Tra il Comune e i sindacati scoppia la "guerra delle bandiere"

Tensione tra il sindaco di Fara Gera d'Adda, Armando Pecis, e i sindacati Cgil e Cisl dopo la rimozione delle bandiere esposte sul palazzo comunale.

Tra il Comune e i sindacati scoppia la "guerra delle bandiere"
Politica 24 Settembre 2017 ore 09:26

Ha suscitato la rabbia dei sindacati la decisione del primo cittadino di Fara, che ha fatto rimuovere le due bandiere sindacali dal palazzo comunale. Intanto, a Covo e Spirano spuntano vessilli di solidarietà.

 

La prima contesa

L'inizio dello scontro tra il sindaco di Fara Gera d'Adda, Armando Pecis, e i sindacati locali è iniziata il mese scorso, quando l'Amministrazione ha sospeso il pagamento dei premi di produttività ai dipendenti per verificare gli importi con l'ausilio di una consulenza esterna. Ora è scoppiato il secondo contenzioso tra le parti, dopo la decisione del sindaco di rimuovere le bandiere sindacali dal Municipio.

La decisione

Pecis ha giustificato la propria scelta affermando l'incompatibilità di quei vessilli con l'edificio: «Il Ministero dell'Interno - ha spiegato - prescrive che si possa esporre solo la bandiera europea oltre a quella italiana. Il resto è anticostituzionale. Si tratta di una questione di buon senso, il palazzo comunale non è mica la Mirafiori o l'Italsider».
D'altro avviso, invece, i rappresentanti dei sindacati, Dino Pusceddu (Cgil) e Stefano Mongiello (Cisl), che han chiesto un incontro al prefetto: «Le bandiere non arrecavano danno alla segnaletica né alla viabilità. - hanno tuonato - Molto più grave è il fatto che in un posto di lavoro pubblico si compiano degli abusi. Il comportamento del sindaco è un tentativo evidente di soffocare una proposta avanzata democraticamente dai lavoratori».
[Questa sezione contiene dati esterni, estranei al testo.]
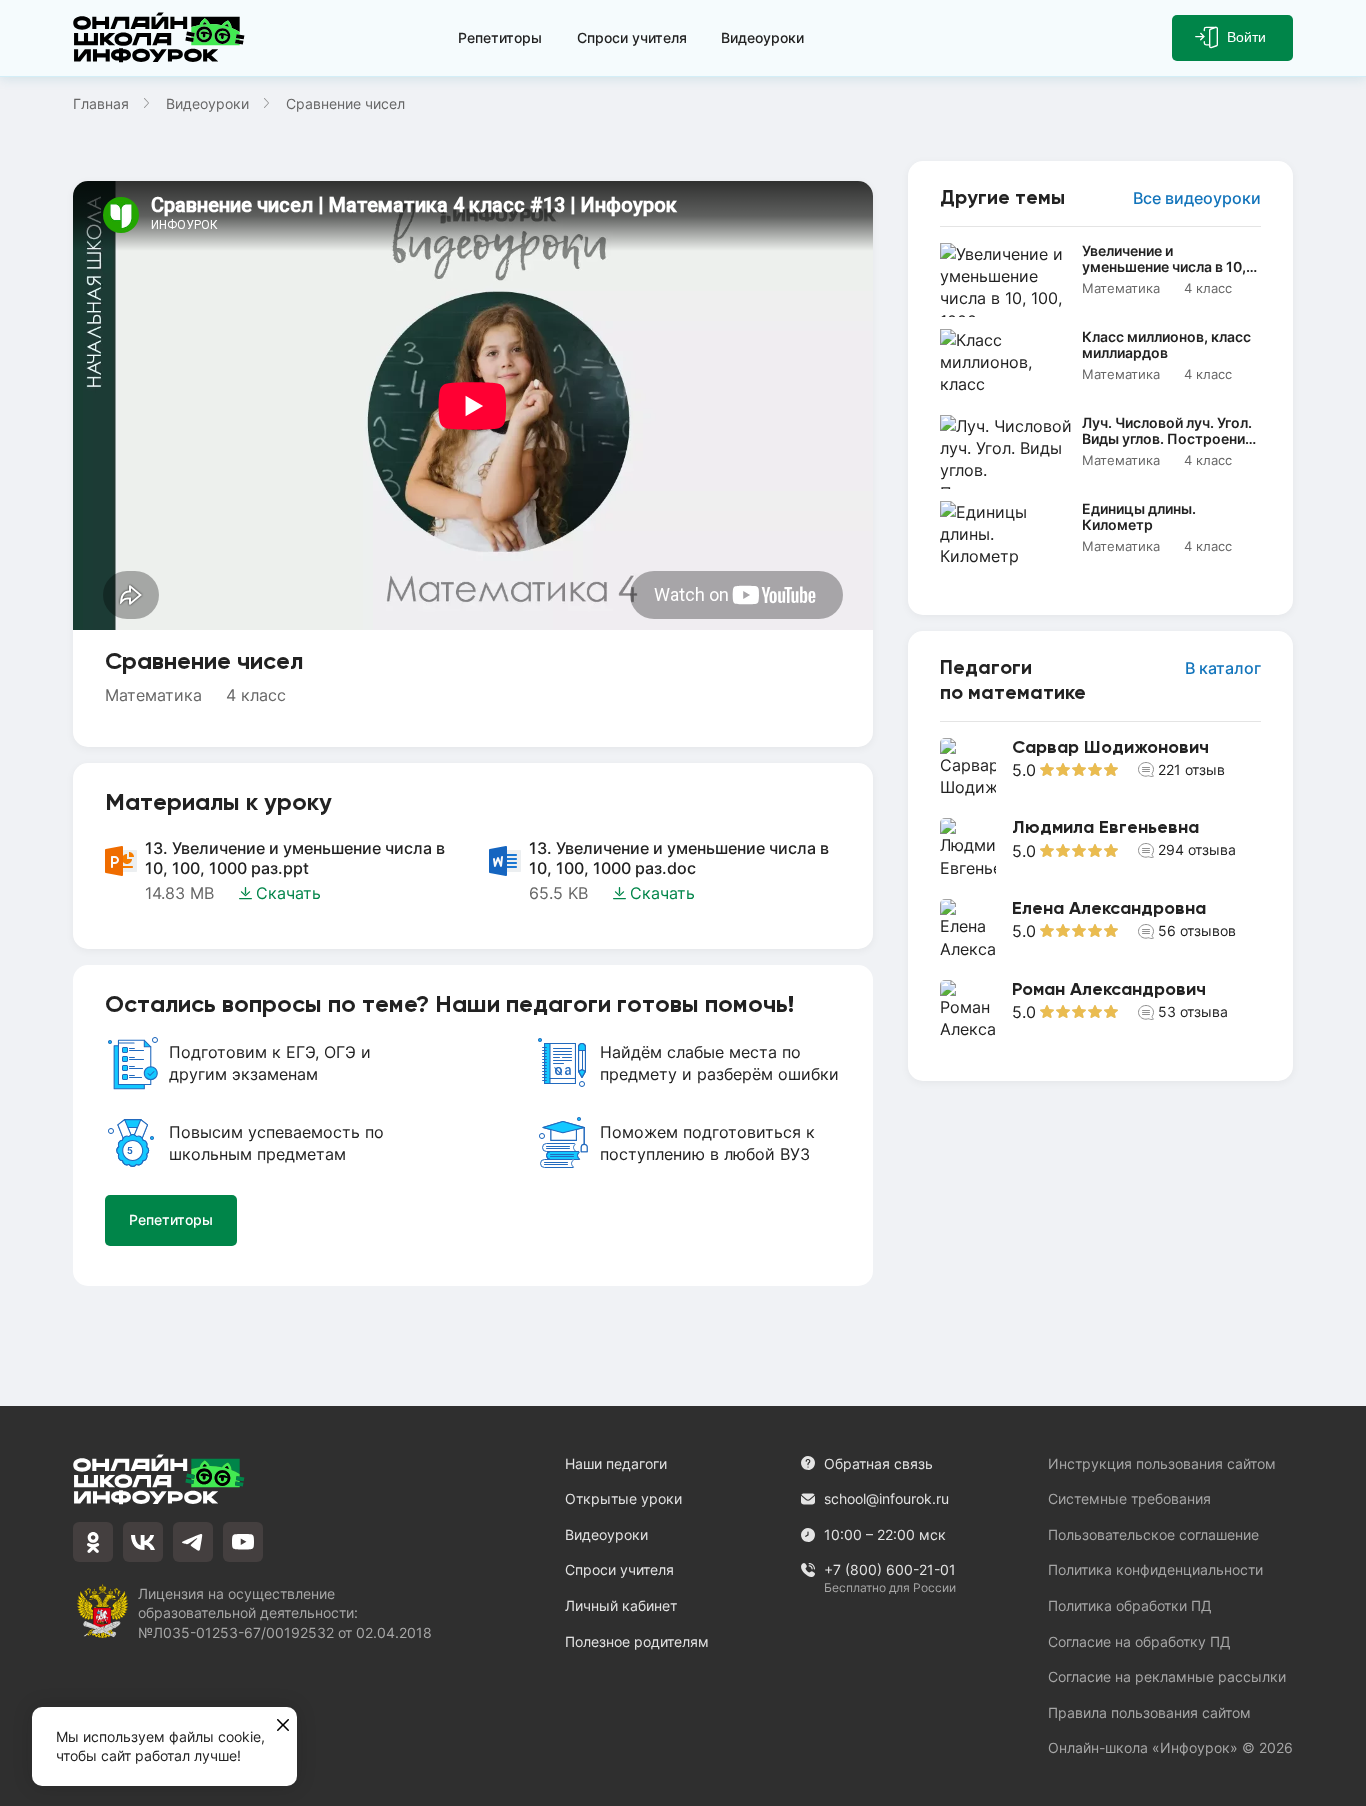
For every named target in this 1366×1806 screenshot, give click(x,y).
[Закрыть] (283, 1726)
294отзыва (1197, 849)
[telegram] (193, 1542)
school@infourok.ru (886, 1498)
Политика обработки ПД (1130, 1605)
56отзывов (1197, 930)
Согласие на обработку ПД (1139, 1641)
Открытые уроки (623, 1498)
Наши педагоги (616, 1463)
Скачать (288, 893)
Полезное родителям (637, 1641)
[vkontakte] (143, 1542)
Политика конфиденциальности (1155, 1569)
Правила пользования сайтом (1149, 1712)
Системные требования (1129, 1498)
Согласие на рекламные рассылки (1167, 1676)
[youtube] (243, 1542)
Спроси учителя (632, 37)
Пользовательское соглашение (1153, 1534)
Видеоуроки (762, 37)
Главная (101, 103)
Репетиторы (500, 37)
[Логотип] (163, 38)
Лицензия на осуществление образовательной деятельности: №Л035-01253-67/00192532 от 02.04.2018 (285, 1613)
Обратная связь (878, 1463)
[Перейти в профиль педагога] (1100, 768)
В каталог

Le bandiere solidali di Covo e Spirano

Mentre a Fara Gera d'Adda si consuma questa diatriba sulle bandiere del palazzo comunale, però, a Covo e Spirano le cose vanno diversamente. Sui municipi dei due comuni sono infatti apparse, negli ultimi giorni, delle bandiere a strisce gialle e rosse, a segno di solidarietà da parte delle amministrazioni leghiste dei due paesi nei confronti della lotta della Catalogna per ottenere l'indipendenza dalla Spagna. Tant'è. Si attendono sviluppi, ma per il momento i conti, come anche le bandiere, non tornano.